Stephens did her research. “I wanted something that was easy to use; easy to train on. We have some rotation in staff, and I wanted to make sure both pharmacists and technicians were comfortable using the devices.
“I also evaluated the complexity of the solution itself. We looked at another one that had to have specific bars that connected with the bags and if you didn’t hang it up just perfectly…
“We ultimately decided on scripClip. Everything about it is more conducive and user friendly. And the monthly cost is much lower; over time, you save money.”
Embracing the Solution
St. Mary’s Pharmacy reopened in a new public location across the street in October 2021. Both it and HIMG were both outfitted with scripClip.
HIMG continues to fill approximately 150 prescriptions per day and St. Mary’s volume has more than doubled year over year to 300 per day, validating the community need.
The staff at both locations – a total of four pharmacists and ten technicians – can feel a big difference and has nothing but good things to say about scripClip. “At first, they had a little bit of anxiety about trusting the system to find the bags, but now they freak out about the idea of not having it,” Stephens remembered.
“scripClip cuts down on time hanging prescriptions up because you don’t have to worry about specific alphabetical order. And we have many patients whose family members have prescriptions with us. We can pull up everyone in the family [in the software application] and retrieve all the scripClips at the same time, which saves a lot of time as well. Plus, we save hours doing return to stock.”

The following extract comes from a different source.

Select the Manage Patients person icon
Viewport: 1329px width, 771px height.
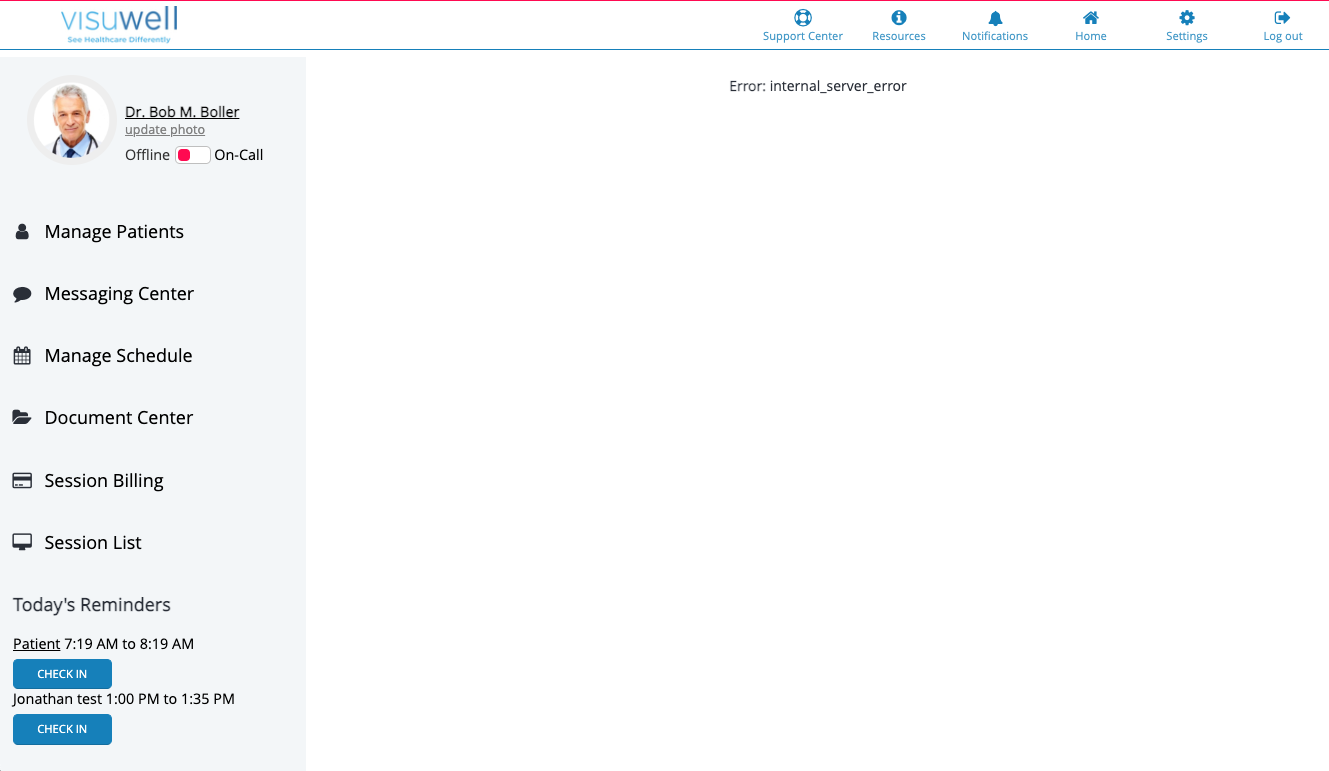[x=21, y=231]
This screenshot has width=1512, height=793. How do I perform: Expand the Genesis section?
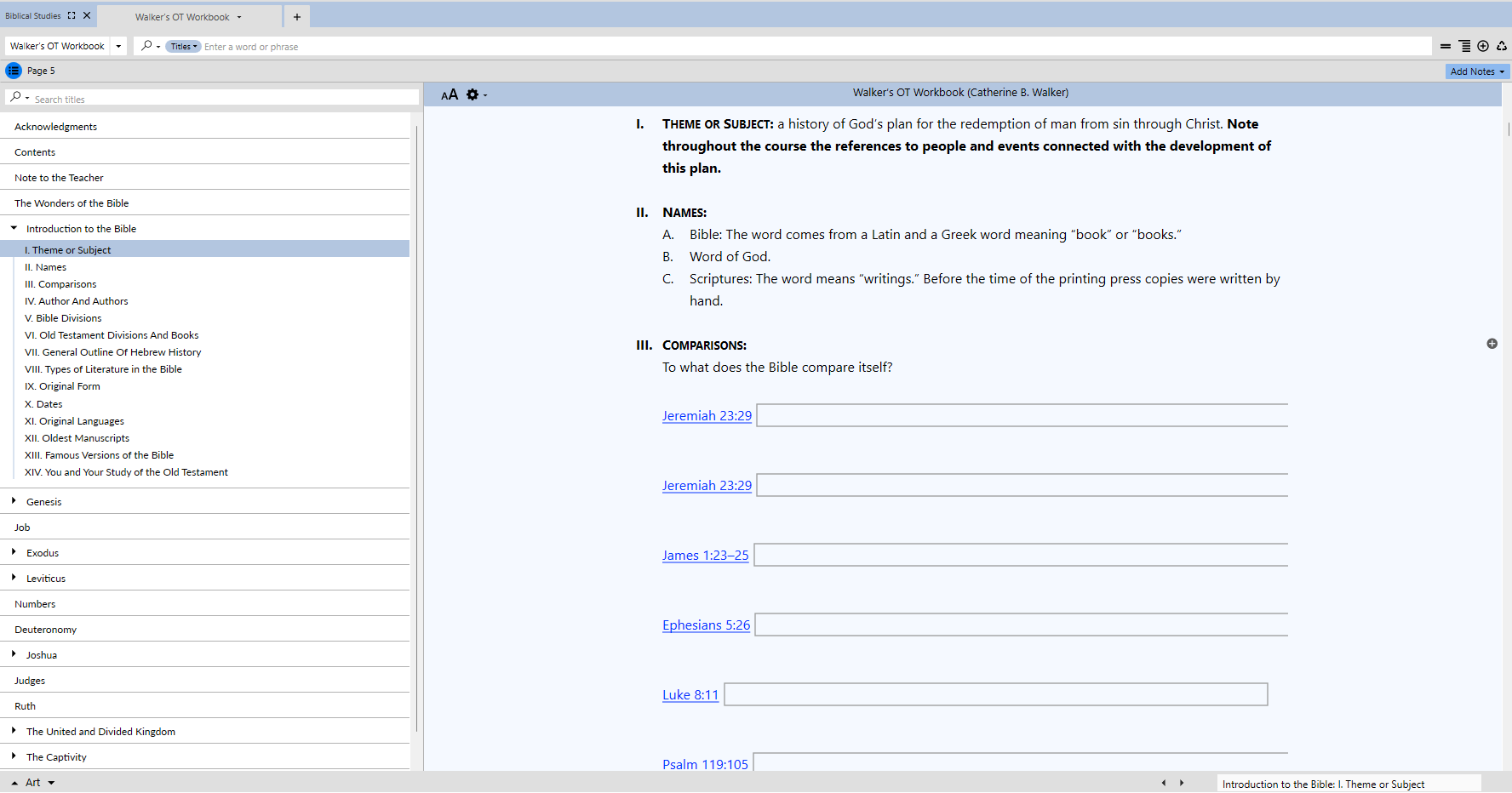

Stephens’ team is “extremely pleased” with how things are working and plans to continue promoting and growing both retail pharmacies. First step: going house-wide with St. Mary’s meds-to-beds program that they’ve piloted with 1/6 of the hospital so far.
“It definitely helps having scripClip in place. I’m very happy with the choice I made, especially when I look at complexity of others on the market,” Stephens said. “It frees up our pharmacists and technicians’ to be able to provide excellent patient service.”